Repeatedly, over the years, Manson would speak openly about violence and sexual assault. He told a teenage Phoebe Bridgers about his “rape room.” In talking about Wood, Manson told Spin in an interview that he had “fantasies every day about smashing her skull in with a sledgehammer.” Elsewhere, the piece notes: “In 2009, when The Guardian asked [Manson] what his greatest fear was, he responded, “Fear is something I instill in other people, mostly young girls.” At a concert the same year, he told the crowd, “When you laugh after you fuck her, it is not rape.” (The one time, the piece notes, that Manson’s label felt he went too far was when a 1995 EP of his had initially included two audio skits entitled “Abuse” that quite literally played out scenes of sexual abuse.)

It is perhaps a convenience of hindsight to say that the signs were all there.
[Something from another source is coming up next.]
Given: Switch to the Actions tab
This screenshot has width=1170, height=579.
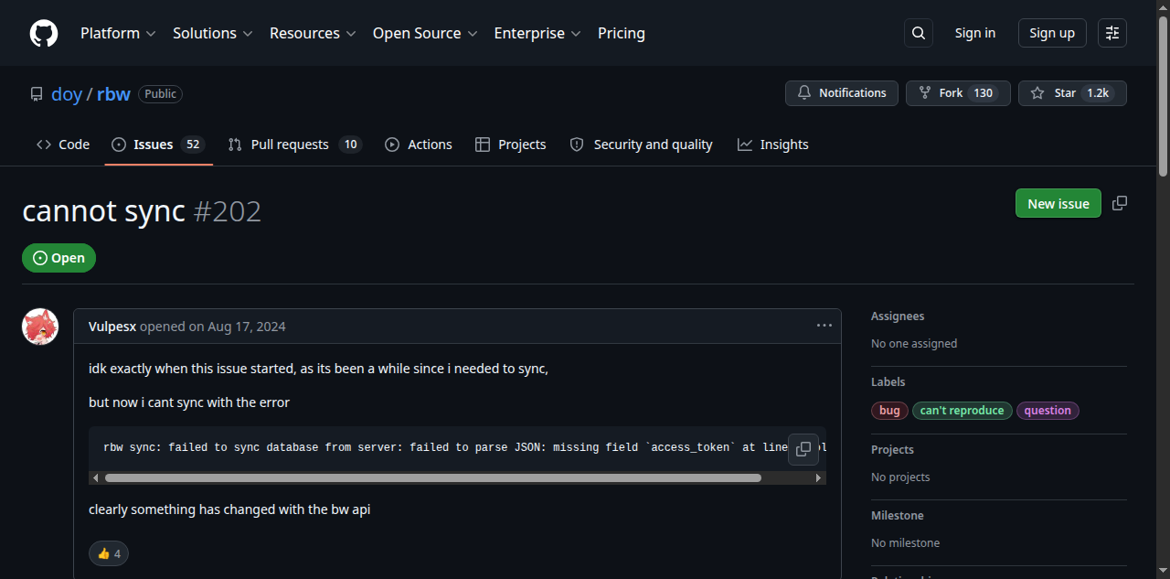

But it is also, for us, a shameful confrontation with the realities of a very recently less progressive time to realize that the things Manson was publicly and proudly saying should never have been acceptable, even under the guise of artistic boundary-pushing or theatrical commitment. We mistook, and still do mistake, a license to artistic freedom and expression (partially motivated by a fear of appearing prudish) with a permission slip to overlook legitimately abusive behavior or, at the very least, attitudes.

“We give an awful lot of slack to men like this, and especially in the music industry,” Bianco said. “If you’re not a womanizer and a complete misogynist, are you really a rock star at all?”

This slack that is given is crucially not just cultural, but also part of buttressed by an internal network of celebrity and fame. Kanye West’s recent and bizarre alignment with Manson is motivated by a misguided personal fear of losing artistic license and fame. “They can’t cancel us all,” he explained in a recent interview when asked about Manson and DaBaby. As always, it is never about the bogeyman of cancel culture — a culture that responds swiftly and seriously to Manson openly claiming to find “sexual excitement” in a “terrified girl,” is simply a better, safer and saner one. One can only hope we’re closer to that version of the world than the one that allowed Manson to be widely celebrated for the same things he is now finally being exposed for.